◆ **What you should do**: Check every line of the entries for "next", and copy the lines that hold it.

Pixel coordinate grounding data:

#####

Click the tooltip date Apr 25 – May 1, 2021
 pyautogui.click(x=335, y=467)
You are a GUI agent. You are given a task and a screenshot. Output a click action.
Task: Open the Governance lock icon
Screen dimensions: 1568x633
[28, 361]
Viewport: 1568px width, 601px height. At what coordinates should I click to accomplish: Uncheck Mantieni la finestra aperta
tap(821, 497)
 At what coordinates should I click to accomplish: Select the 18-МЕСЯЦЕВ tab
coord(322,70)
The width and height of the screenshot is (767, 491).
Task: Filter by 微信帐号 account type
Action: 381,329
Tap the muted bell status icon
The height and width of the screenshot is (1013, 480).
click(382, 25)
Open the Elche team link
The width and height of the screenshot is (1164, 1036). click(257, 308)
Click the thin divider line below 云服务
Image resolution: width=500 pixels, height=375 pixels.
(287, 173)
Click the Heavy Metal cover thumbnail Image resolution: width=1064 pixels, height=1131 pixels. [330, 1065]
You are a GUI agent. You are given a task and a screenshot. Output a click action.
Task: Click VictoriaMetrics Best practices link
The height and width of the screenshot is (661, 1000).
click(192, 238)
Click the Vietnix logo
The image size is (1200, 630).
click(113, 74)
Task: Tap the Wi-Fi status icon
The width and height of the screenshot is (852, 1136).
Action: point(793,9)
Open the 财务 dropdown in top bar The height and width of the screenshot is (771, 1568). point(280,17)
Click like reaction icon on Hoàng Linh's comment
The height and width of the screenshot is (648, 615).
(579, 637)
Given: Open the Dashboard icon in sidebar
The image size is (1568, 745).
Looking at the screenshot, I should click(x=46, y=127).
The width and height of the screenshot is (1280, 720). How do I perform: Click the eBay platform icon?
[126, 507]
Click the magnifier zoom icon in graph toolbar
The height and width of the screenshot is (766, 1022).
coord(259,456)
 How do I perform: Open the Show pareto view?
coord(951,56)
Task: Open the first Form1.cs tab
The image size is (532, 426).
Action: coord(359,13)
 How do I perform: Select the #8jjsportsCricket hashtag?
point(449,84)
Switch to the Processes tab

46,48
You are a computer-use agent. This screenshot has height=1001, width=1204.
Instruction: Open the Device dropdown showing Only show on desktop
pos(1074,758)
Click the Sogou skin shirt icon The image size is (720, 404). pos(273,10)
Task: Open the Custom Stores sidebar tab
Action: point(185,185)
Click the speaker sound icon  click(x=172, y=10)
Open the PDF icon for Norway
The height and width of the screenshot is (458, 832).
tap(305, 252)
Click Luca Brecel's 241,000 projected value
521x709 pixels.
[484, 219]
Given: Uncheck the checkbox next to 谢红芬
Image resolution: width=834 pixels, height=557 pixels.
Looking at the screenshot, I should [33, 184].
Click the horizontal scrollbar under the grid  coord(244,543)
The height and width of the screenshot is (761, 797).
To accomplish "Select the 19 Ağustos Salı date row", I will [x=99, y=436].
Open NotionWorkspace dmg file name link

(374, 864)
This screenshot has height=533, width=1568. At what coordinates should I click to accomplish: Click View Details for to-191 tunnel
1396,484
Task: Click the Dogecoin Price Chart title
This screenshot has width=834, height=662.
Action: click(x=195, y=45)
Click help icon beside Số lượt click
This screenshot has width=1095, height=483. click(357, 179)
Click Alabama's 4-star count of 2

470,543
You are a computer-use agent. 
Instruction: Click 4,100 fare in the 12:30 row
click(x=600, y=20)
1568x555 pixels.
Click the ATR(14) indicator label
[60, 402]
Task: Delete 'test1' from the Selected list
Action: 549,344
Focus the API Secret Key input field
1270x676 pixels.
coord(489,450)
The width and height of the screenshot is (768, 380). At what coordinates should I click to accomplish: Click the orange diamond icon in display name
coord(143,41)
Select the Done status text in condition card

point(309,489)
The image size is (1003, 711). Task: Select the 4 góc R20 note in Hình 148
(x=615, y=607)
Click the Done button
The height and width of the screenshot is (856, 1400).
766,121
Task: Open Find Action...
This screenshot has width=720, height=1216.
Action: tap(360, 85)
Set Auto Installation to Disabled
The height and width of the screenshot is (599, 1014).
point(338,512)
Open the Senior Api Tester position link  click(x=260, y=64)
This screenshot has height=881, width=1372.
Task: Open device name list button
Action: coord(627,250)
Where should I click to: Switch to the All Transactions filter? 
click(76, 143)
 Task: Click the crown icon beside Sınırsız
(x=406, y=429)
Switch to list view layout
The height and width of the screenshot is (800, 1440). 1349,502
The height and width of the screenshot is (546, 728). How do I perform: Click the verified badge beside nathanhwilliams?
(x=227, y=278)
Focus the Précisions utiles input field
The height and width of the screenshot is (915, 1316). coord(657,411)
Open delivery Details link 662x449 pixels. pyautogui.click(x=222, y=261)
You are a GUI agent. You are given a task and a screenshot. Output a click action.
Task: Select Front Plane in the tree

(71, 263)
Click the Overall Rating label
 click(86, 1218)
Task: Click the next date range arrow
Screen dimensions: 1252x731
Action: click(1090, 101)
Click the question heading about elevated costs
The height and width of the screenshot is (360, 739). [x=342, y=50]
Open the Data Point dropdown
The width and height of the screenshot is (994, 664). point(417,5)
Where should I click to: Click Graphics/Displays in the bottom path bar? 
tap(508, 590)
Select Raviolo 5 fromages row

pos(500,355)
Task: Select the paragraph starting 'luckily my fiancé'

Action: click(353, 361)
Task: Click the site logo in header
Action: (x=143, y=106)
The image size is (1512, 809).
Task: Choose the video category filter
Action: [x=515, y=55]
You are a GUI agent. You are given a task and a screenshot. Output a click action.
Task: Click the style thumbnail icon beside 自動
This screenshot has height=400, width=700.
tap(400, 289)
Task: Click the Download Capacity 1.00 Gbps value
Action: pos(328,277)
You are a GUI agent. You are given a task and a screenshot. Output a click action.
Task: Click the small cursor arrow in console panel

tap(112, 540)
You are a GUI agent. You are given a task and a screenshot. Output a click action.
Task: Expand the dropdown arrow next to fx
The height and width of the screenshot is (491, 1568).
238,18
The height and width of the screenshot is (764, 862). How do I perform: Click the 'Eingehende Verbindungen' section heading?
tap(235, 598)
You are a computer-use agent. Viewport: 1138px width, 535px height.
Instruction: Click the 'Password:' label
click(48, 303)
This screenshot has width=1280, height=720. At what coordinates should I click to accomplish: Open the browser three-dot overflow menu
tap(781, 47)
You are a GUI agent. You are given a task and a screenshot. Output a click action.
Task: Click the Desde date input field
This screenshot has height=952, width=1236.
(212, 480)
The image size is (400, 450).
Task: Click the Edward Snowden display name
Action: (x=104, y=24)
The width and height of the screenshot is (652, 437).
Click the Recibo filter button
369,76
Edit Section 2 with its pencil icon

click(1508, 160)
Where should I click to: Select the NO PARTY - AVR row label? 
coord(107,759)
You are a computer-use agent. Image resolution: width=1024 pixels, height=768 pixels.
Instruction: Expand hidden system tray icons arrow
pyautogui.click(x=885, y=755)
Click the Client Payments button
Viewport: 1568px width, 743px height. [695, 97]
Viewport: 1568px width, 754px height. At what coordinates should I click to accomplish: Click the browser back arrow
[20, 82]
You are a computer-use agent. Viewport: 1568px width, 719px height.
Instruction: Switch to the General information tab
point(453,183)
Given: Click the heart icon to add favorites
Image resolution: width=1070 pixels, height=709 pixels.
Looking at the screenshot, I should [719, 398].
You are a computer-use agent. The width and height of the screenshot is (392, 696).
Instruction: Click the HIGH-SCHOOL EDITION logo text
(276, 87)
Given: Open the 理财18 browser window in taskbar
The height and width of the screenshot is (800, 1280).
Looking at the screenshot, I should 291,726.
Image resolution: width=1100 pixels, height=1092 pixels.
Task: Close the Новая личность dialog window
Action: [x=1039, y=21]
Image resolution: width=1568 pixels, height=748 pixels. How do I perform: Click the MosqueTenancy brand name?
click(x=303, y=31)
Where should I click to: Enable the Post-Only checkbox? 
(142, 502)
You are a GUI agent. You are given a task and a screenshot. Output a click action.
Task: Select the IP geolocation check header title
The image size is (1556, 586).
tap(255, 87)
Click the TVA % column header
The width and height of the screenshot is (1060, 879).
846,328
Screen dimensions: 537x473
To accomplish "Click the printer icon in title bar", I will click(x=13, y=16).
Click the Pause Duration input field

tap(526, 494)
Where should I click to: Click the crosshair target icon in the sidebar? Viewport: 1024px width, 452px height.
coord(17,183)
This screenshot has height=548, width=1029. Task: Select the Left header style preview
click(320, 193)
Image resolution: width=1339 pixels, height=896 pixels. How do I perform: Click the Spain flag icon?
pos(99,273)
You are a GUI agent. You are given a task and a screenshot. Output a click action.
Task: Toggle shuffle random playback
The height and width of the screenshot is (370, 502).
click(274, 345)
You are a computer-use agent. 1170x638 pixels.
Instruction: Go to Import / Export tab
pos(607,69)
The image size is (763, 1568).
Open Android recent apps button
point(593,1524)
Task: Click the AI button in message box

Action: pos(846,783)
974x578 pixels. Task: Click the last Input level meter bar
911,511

#####

◆ **Exercise answer**:
Given: Uncheck the checkbox next to 谢红芬
Task: Click the next date range arrow
Task: Expand the dropdown arrow next to fx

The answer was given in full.